Session Information
26 SES 13 A, Successful Principals Navigating Changing Accountability Policies and other Complex Transformations: An International Study
Symposium
Contribution
Objectives and Framework
In recent years, many nation states have enacted accountability policies with student learning measured by externalized evaluations. Some nation states (e.g., United States) have state-based education systems with shifts toward centralization; others have a long history of educational centralization (e.g., France); and still others have shifted from centralized systems to more decentralized systems (e.g., Italy). School leaders must, then, navigate accountability policy changes in relation to different transformations and other changes (e.g., student demographics, digitalization).
This symposium presents research from the International Successful School Principalship Project (ISSPP), the longest standing and largest leadership research network with members from 20+ countries. In ISSPP research, schools are considered adaptive social systems that sit at the nexus of policy, communities, and society. Researching school leadership amidst a complex and rapidly changing society requires conceptualisations and methodologies to be sufficiently robust and dynamic to capture the nuances of the ways that multi-layered influences in society, communities, and schools shape, and are shaped by, what successful principals do. This symposium presents new ISSPP research findings using the new conceptual framework and comparative, mixed methods research methodology. Papers in this symposium discuss how the ISSPP conceptualization and methodologies enable the research to capture the ways in which principals navigate within and between systems and layers of influence over time to grow and sustain success.
Research Questions
RQ1: How appropriate is complexity theory to furthering understandings of successful school leadership, and how will such understandings advance the application of complexity theory in social and comparative research in education?

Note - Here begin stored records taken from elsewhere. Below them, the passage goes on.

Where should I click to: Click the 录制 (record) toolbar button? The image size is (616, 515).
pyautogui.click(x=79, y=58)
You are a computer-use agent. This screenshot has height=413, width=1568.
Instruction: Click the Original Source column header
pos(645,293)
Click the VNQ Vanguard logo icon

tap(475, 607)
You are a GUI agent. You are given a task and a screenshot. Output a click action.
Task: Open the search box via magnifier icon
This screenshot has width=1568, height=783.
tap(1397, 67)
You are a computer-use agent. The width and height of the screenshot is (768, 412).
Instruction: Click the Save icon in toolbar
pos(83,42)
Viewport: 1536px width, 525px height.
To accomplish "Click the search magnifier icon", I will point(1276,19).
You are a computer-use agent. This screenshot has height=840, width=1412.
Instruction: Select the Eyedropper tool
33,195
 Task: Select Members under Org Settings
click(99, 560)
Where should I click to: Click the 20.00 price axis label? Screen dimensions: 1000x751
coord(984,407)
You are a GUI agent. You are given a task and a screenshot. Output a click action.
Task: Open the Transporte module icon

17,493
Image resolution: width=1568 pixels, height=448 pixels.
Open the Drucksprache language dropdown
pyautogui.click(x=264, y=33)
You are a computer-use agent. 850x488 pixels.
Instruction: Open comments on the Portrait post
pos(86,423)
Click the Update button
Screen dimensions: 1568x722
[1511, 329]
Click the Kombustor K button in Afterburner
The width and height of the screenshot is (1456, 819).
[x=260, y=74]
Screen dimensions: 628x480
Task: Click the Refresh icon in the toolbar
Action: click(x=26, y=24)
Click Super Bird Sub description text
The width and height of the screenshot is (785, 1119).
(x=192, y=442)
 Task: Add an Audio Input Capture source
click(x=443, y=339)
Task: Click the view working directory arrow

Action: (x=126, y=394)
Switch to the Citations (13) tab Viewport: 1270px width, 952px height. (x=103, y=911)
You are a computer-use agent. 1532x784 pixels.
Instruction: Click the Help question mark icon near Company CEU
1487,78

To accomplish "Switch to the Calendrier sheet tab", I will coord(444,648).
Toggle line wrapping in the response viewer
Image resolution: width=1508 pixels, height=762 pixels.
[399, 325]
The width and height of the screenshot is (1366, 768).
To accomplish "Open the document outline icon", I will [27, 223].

RQ2: To what extent, and in what ways, do diverse socioeconomic, cultural, political systems, and professional contexts at different levels of the education system influence how schools operate to bring about valued educational outcomes, especially those serving high need communities?
RQ3: To what extent, and in what ways, is ‘success’ in schools perceived and measured similarly and/or differently within and across different countries?
RQ4: What are the key enablers and constraints for achieving school ‘success’ in different contexts within and across different countries?
RQ5: How do different key stakeholders within and outside the school community and at different levels of the education system define successful school leadership practices? What similarities and differences can be identified within and across different countries?
RQ6: What similarities and differences can be identified in the values, beliefs, and behaviors of successful school principals across different schools in the same country, and across national cultures and policy contexts?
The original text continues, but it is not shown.